How do you solve #2x^2 + 10x = 0#?

2 Answers
Jan 24, 2017

#x = 0#, or #x = -5#.

Explanation:

Typically you would use the quadratic formula, using #a,b,c# as the coefficients of #x^2#, #x#, and the constant respectively, to find that

#x = (-b +-sqrt(b^2 - 4ac))/(2a)#

However, notice that the constant is missing. In those cases, you can factor out a #x#, to transform the expression into a product that equals #0#:

#2x^2 + 10x = 0 => x(2x + 10) = 0#

When a product is equal to #0#, at least one of its factors must be #0#, or

#ab = 0 => a = 0# or #b= 0#.

So in our case, either

#x = 0#, or

#2x + 10 = 0 => 2x = -10 => x = -5#

Therefore, the roots to this equation, are #0# and #-5#.

Jan 24, 2017

Factor #x# out of the expression and you get #x(2x+10)=0#
This can be true only if #x=0# or #x=-5#

Explanation:

Remember this technique for those equations that have no constant term (#c=0# in terms of the standard #ax^2+bx+c=0# form).
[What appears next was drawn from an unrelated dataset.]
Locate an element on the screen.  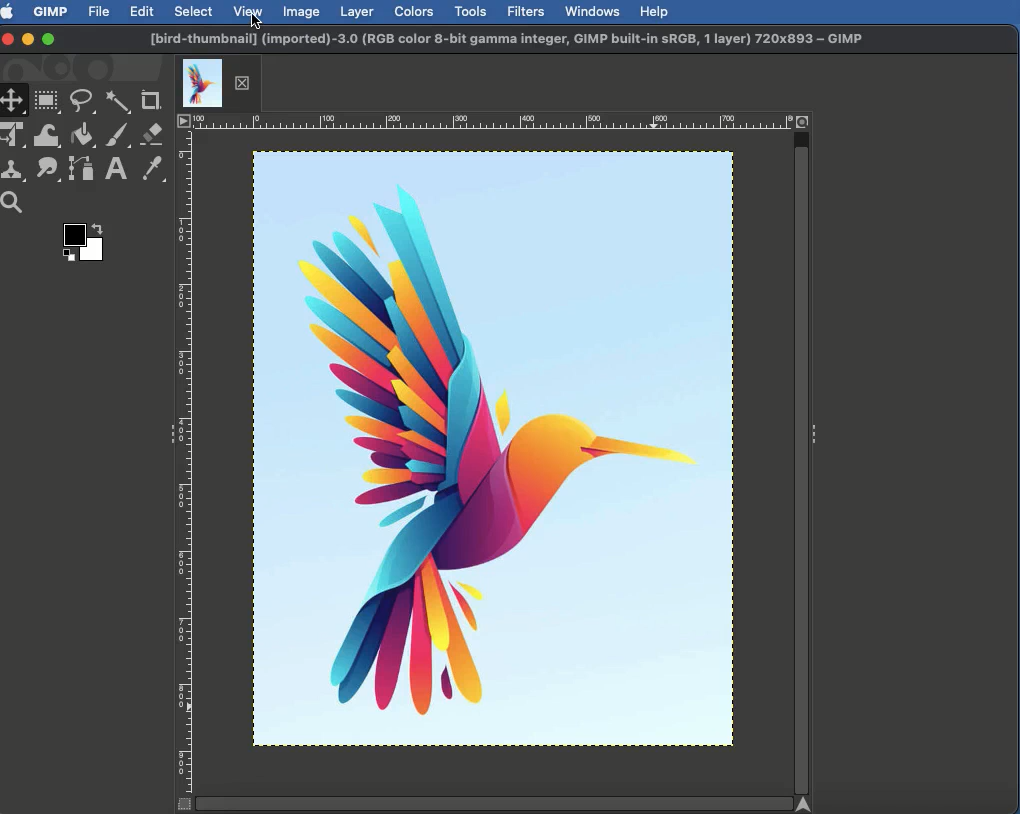
Quick view mask on/off is located at coordinates (181, 805).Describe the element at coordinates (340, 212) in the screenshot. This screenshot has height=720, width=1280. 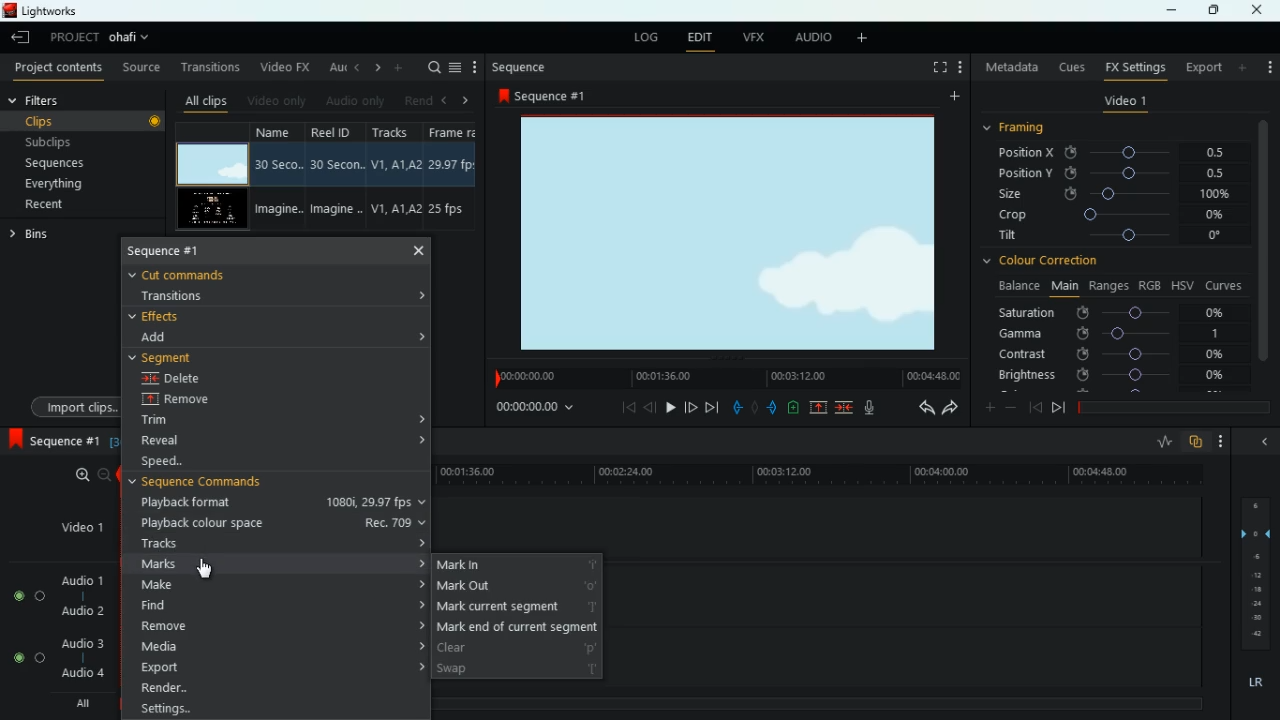
I see `Imagine..` at that location.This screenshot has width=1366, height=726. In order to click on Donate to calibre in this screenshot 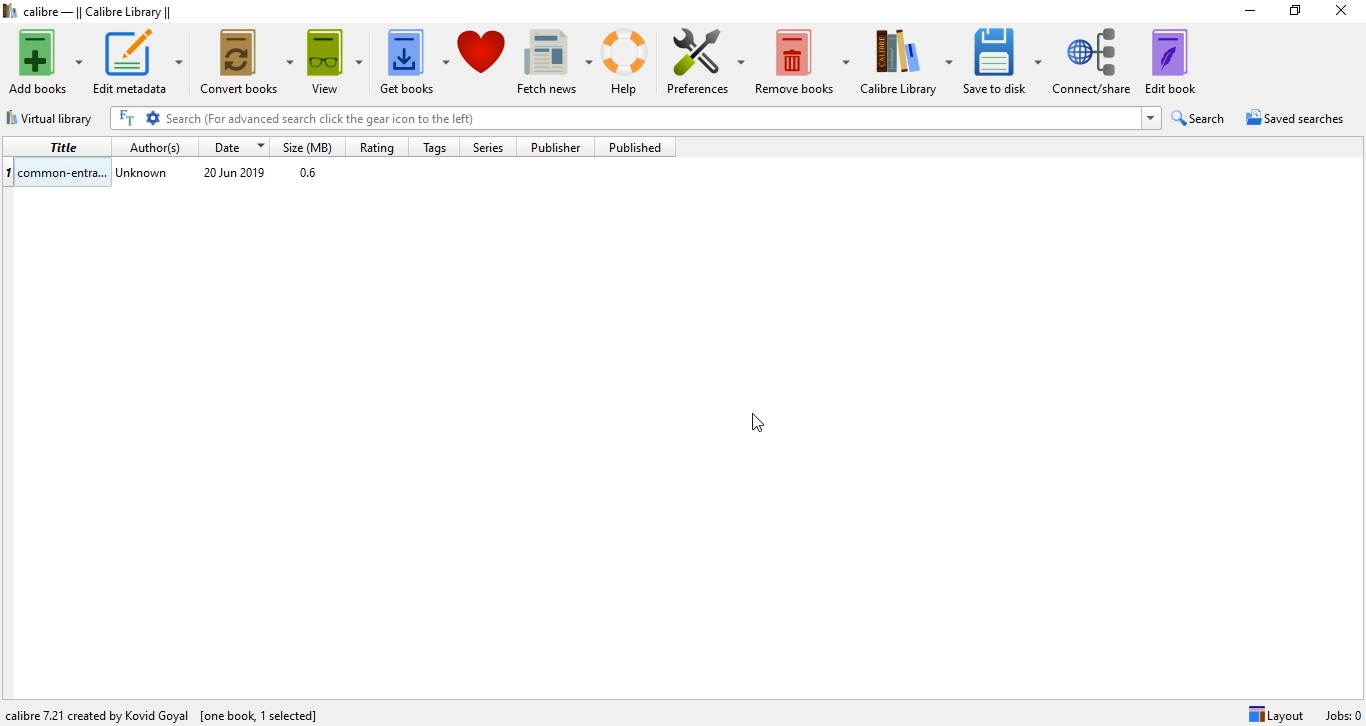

Since both the remaining terms have #x# in them, you factor this out, and immediately one root must be #x=0#.

Solve the monomial that remains in the product by setting it equal to zero. The idea is that the entire expression can only equal zero if one of the two factors #x# or #(2x+10)# is equal to zero.